Entries on target coordinates
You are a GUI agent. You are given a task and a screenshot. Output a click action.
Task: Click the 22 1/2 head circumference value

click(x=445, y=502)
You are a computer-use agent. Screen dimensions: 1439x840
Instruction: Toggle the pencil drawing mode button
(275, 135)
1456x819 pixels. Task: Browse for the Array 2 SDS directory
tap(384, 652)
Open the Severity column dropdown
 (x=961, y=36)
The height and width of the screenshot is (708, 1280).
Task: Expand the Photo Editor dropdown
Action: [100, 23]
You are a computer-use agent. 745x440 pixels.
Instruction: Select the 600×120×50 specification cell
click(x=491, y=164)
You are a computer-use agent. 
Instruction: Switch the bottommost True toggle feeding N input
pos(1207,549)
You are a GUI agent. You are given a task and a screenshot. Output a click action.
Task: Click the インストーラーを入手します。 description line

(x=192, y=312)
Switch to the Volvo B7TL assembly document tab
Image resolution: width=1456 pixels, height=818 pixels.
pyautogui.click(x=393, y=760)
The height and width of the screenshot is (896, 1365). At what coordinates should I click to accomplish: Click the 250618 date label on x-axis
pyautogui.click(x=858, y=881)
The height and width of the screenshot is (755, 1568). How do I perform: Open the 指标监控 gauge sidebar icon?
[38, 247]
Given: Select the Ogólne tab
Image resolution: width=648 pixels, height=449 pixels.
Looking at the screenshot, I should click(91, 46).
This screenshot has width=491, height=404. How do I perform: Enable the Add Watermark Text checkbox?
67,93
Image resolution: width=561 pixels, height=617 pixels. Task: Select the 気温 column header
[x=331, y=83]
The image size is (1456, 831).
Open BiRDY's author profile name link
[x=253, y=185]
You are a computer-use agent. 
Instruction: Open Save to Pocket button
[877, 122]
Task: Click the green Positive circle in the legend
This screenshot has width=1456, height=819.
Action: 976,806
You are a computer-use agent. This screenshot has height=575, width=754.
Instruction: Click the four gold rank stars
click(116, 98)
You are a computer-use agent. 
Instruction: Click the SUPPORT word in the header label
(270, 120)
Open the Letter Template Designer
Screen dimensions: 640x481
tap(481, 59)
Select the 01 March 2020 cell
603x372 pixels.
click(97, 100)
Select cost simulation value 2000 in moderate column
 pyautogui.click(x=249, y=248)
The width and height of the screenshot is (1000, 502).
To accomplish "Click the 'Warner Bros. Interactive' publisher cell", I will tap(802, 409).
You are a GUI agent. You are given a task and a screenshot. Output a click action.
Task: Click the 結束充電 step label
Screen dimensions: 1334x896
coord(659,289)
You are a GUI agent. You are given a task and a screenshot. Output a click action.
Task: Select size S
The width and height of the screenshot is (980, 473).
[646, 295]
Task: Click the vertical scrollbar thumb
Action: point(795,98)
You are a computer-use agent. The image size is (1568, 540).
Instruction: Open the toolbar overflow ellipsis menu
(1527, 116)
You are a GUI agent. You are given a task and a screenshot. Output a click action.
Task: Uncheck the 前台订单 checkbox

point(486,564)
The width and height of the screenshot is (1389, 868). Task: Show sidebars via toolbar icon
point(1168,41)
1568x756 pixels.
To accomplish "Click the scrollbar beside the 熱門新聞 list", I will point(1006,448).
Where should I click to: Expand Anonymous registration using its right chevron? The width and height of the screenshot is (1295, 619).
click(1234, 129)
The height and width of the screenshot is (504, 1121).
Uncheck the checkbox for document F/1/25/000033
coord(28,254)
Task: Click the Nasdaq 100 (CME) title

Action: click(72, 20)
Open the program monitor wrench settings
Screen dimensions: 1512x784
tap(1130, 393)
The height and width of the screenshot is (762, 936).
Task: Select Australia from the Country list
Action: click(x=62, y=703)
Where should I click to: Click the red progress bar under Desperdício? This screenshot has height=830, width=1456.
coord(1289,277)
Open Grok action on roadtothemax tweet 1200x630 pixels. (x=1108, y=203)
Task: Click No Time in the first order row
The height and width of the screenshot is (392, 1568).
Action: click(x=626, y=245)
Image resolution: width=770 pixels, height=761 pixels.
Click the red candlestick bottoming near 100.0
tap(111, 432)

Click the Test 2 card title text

Task to complete
Write out all of the lines again, substituting "screen assistant" for every "computer-use agent" and keeping everything else the same.

Answer to the exercise
You are a GUI agent. You are given a task and a screenshot. Output a click action.
Task: Click the 22 1/2 head circumference value

click(x=445, y=502)
You are a screen assistant. Screen dimensions: 1439x840
Instruction: Toggle the pencil drawing mode button
(275, 135)
1456x819 pixels. Task: Browse for the Array 2 SDS directory
tap(384, 652)
Open the Severity column dropdown
 (x=961, y=36)
The height and width of the screenshot is (708, 1280).
Task: Expand the Photo Editor dropdown
Action: [100, 23]
You are a screen assistant. 745x440 pixels.
Instruction: Select the 600×120×50 specification cell
click(x=491, y=164)
You are a screen assistant. 
Instruction: Switch the bottommost True toggle feeding N input
pos(1207,549)
You are a GUI agent. You are given a task and a screenshot. Output a click action.
Task: Click the インストーラーを入手します。 description line

(x=192, y=312)
Switch to the Volvo B7TL assembly document tab
Image resolution: width=1456 pixels, height=818 pixels.
pyautogui.click(x=393, y=760)
The height and width of the screenshot is (896, 1365). At what coordinates should I click to accomplish: Click the 250618 date label on x-axis
pyautogui.click(x=858, y=881)
The height and width of the screenshot is (755, 1568). How do I perform: Open the 指标监控 gauge sidebar icon?
[38, 247]
Given: Select the Ogólne tab
Image resolution: width=648 pixels, height=449 pixels.
Looking at the screenshot, I should click(91, 46).
This screenshot has width=491, height=404. How do I perform: Enable the Add Watermark Text checkbox?
67,93
Image resolution: width=561 pixels, height=617 pixels. Task: Select the 気温 column header
[x=331, y=83]
The image size is (1456, 831).
Open BiRDY's author profile name link
[x=253, y=185]
You are a screen assistant. 
Instruction: Open Save to Pocket button
[877, 122]
Task: Click the green Positive circle in the legend
This screenshot has width=1456, height=819.
Action: 976,806
You are a screen assistant. This screenshot has height=575, width=754.
Instruction: Click the four gold rank stars
click(116, 98)
You are a screen assistant. 
Instruction: Click the SUPPORT word in the header label
(270, 120)
Open the Letter Template Designer
Screen dimensions: 640x481
tap(481, 59)
Select the 01 March 2020 cell
603x372 pixels.
click(97, 100)
Select cost simulation value 2000 in moderate column
 pyautogui.click(x=249, y=248)
The width and height of the screenshot is (1000, 502).
To accomplish "Click the 'Warner Bros. Interactive' publisher cell", I will tap(802, 409).
You are a GUI agent. You are given a task and a screenshot. Output a click action.
Task: Click the 結束充電 step label
Screen dimensions: 1334x896
coord(659,289)
You are a GUI agent. You are given a task and a screenshot. Output a click action.
Task: Select size S
The width and height of the screenshot is (980, 473).
[646, 295]
Task: Click the vertical scrollbar thumb
Action: point(795,98)
You are a screen assistant. The image size is (1568, 540).
Instruction: Open the toolbar overflow ellipsis menu
(1527, 116)
You are a GUI agent. You are given a task and a screenshot. Output a click action.
Task: Uncheck the 前台订单 checkbox

point(486,564)
The width and height of the screenshot is (1389, 868). Task: Show sidebars via toolbar icon
point(1168,41)
1568x756 pixels.
To accomplish "Click the scrollbar beside the 熱門新聞 list", I will point(1006,448).
Where should I click to: Expand Anonymous registration using its right chevron? The width and height of the screenshot is (1295, 619).
click(1234, 129)
The height and width of the screenshot is (504, 1121).
Uncheck the checkbox for document F/1/25/000033
coord(28,254)
Task: Click the Nasdaq 100 (CME) title

Action: click(72, 20)
Open the program monitor wrench settings
Screen dimensions: 1512x784
tap(1130, 393)
The height and width of the screenshot is (762, 936).
Task: Select Australia from the Country list
Action: click(x=62, y=703)
Where should I click to: Click the red progress bar under Desperdício? This screenshot has height=830, width=1456.
coord(1289,277)
Open Grok action on roadtothemax tweet 1200x630 pixels. (x=1108, y=203)
Task: Click No Time in the first order row
The height and width of the screenshot is (392, 1568).
Action: click(x=626, y=245)
Image resolution: width=770 pixels, height=761 pixels.
Click the red candlestick bottoming near 100.0
tap(111, 432)

Click the Test 2 card title text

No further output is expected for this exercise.